The York Theatre Company is presenting “The Day Before Spring” as part of its Musicals in Mufti! celebration of Alan Jay Lerner’s centennial. Lerner wrote the book and lyrics, and Frederick Loewe wrote the music. A previous excavation of the 1945 Broadway musical was done by the York in 2007, and now, with the discovery of the missing full score, Marc Acito has adapted and directed the current production (February 9-17).

It is easy to see how the musical as originally staged might have been moderately enjoyable but not a smash hit. However, it is quite charming in this intimate 90-minute intermission-less concert-style version in one act. The York has assembled an excellent cast capable of coming through effectively after a week’s rehearsal. The performers manage to eclipse the thinness of the plot that makes this a very minor Lerner-Loewe collaboration.

For some reason the show is now set in June, 1958. The story is the same, involving a campus 10-year reunion at the imaginary Harvardale University in New England and a married woman still carrying a torch for a boyfriend in her collage romance that didn’t work out. Katherine (Madison Claire Parks) is married to Peter (Will Reynolds), but fears the result of a new encounter with her old love, Alex (Jesse Manocherian), now an author of the romantic novel “The Day Before Spring,” part of which is clearly based on the aborted relationship with Katherine.

That’s a wispy basis for a musical, but it provides the occasion for the delightful singing by the attractive Parks as the emotion-torn Katherine, exemplified by her title number solo and also her duets, “You Haven’t Changed at All” and a reprise of the title song with the impressive Manocherian as Alex.

The supporting cast is amiable, and there is Katherine’s imaginary number in which Voltaire, Plato and Freud provide advice on whether to stay with or leave her husband Peter for Alex.
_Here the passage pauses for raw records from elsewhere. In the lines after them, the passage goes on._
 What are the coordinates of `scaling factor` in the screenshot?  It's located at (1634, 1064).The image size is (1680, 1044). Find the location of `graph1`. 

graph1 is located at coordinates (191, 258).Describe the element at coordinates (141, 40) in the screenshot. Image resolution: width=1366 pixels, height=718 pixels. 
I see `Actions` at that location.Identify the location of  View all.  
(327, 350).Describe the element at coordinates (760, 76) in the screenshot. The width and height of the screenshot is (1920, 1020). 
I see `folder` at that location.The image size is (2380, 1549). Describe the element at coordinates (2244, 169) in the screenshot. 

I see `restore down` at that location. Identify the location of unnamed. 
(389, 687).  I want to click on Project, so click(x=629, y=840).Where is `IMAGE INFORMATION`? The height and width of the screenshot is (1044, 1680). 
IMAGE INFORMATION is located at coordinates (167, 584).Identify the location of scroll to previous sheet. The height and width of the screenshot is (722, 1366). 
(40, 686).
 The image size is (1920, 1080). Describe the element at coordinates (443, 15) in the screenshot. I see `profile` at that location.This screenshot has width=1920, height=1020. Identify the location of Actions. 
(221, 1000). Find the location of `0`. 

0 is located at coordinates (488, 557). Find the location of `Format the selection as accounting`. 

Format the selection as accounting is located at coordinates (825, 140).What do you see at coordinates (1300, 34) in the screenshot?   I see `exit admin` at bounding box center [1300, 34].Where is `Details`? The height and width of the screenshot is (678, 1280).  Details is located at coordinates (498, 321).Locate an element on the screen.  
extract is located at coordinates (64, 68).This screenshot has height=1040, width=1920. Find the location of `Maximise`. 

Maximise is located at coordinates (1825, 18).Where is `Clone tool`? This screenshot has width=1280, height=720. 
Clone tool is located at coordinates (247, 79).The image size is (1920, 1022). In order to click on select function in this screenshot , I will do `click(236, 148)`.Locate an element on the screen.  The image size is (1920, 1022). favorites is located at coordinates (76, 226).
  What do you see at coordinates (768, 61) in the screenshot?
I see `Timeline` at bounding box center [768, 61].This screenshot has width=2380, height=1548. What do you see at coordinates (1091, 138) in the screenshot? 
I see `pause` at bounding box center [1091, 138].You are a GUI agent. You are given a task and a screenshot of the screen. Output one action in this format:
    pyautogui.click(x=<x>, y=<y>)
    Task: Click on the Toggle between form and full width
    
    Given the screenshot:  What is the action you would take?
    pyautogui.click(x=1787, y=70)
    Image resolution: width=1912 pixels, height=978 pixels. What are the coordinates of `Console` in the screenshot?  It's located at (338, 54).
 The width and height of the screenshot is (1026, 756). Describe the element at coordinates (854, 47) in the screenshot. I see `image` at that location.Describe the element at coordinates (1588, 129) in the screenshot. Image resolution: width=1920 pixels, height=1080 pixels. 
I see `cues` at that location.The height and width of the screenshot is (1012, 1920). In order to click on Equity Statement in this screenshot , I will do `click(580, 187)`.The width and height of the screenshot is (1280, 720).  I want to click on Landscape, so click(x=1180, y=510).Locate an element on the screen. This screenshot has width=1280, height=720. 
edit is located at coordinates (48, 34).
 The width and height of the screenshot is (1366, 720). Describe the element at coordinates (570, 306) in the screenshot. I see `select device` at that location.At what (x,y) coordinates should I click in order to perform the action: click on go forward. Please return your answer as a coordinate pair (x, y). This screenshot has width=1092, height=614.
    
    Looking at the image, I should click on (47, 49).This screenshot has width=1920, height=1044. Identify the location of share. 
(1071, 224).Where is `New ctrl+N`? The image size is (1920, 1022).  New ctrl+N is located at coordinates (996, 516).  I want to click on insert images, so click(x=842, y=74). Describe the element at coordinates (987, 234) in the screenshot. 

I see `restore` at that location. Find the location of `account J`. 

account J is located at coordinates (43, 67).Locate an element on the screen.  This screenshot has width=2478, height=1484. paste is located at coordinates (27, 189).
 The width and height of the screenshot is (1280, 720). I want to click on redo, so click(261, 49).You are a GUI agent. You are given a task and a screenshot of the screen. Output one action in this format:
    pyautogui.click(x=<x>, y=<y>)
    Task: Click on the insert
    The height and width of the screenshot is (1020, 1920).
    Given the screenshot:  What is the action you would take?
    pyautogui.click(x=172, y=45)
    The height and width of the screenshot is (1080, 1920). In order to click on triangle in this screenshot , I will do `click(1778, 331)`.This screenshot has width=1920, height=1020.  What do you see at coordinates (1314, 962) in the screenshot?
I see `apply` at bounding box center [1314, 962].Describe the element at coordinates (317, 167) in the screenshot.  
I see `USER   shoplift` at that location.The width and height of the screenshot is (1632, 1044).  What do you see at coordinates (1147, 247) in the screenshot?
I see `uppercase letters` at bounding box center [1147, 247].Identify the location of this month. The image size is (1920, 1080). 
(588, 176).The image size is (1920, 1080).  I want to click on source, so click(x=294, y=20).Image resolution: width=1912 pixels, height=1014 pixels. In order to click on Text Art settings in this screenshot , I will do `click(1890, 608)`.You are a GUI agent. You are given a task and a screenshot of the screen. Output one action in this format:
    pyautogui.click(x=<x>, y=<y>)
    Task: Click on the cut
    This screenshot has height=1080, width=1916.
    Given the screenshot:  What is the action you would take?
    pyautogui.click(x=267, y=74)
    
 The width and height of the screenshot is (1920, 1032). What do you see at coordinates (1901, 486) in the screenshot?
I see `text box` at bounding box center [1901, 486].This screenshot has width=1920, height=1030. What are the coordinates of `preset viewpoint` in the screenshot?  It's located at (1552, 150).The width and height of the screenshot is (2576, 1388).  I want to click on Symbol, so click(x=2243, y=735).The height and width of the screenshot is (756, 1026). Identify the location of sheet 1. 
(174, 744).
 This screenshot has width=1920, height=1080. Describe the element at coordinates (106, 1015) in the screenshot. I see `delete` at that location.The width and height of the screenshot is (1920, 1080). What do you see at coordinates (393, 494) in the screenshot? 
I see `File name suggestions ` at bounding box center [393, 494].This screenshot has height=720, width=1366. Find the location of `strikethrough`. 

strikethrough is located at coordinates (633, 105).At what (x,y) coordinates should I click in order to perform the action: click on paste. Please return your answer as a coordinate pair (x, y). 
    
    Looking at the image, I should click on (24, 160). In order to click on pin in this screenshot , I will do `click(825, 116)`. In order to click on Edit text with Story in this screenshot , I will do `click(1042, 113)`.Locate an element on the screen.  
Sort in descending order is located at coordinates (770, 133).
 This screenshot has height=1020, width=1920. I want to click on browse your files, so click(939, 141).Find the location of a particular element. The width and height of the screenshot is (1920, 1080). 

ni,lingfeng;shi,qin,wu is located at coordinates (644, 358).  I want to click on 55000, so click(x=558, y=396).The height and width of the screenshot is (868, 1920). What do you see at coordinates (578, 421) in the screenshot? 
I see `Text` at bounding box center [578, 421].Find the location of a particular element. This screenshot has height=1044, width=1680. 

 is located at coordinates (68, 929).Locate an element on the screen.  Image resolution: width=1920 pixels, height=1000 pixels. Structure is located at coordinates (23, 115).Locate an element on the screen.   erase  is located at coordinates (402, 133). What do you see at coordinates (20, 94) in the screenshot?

There are many songs within the reunion ploy, although one can’t say that, while pleasantly listenable and often amusing, they are first-rate Lerner and Loewe. But the York’s purpose of rediscovery is enjoyably filled with this staging.

The fine supporting cast includes Jonathan Christopher, Michelle Liu Coughlin, Nicolas Dromard, Judith Ingber, Kent M. Lewis, Alyse Alan Louis, Ian Lowe and Brittany Santos with Santos also the dance captain.

Musical direction and new arrangements are by David Hancock Turner, who also is at the piano, with George Farmer on double bass and Buddy Williams on drums. At the Theater at Saint Peter’s, 54th Street and Lexington Avenue. Phone: 212-935-5820. Reviewed February 11, 2019.